I think you do not understand what the first argument, y , in entropy() represents. As mentioned in ?entropy , it gives a vector of samples. These calculations give the relative frequencies of each of the symbols that make up the messages on this "discrete source of information."
To find out how this happens, look at a simpler example: a binary source of information with two characters (1/0, on / off, A / B that you have). In this case, all the following will give entropy for the source in which the relative frequencies of the two characters are the same (i.e., half of the characters are A and half are B s):
entropy(c(0.5, 0.5)) # [1] 0.6931472 entropy(c(1,1)) # [1] 0.6931472 entropy(c(1000,1000)) # [1] 0.6931472 entropy(c(0.0004, 0.0004)) # [1] 0.6931472 entropy(rep(1,2)) # [1] 0.6931472
Since they all refer to the same basic distribution, in which the probability is most prevalent among the available symbols, each of them gives the maximum possible entropy for a source of information from two states ( log(2) = 0.6931472) ).

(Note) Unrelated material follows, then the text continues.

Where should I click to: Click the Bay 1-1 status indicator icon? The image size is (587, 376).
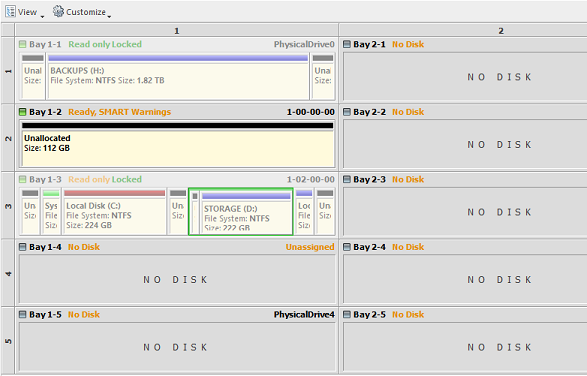click(22, 44)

Instead, entropy(runif(2)) you provide relative probabilities for two characters that are randomly selected from a uniform distribution. If these two randomly selected numbers are not equal, you tell entropy() that you have a source of information with two characters that are used with different frequencies. As a result, you always get the calculated entropy below log(2) . Here is a brief example illustrating what I mean:
set.seed(4) (x <- runif(2))
So, passing the argument y= long string of 1 s, as in entropy(rep(1, 1024)) , you describe a source of information that is a discrete analogue of uniform distribution . In the long term or in a very long message, each of its 1,024 letters is expected to happen with equal frequency, and you cannot get more even than that!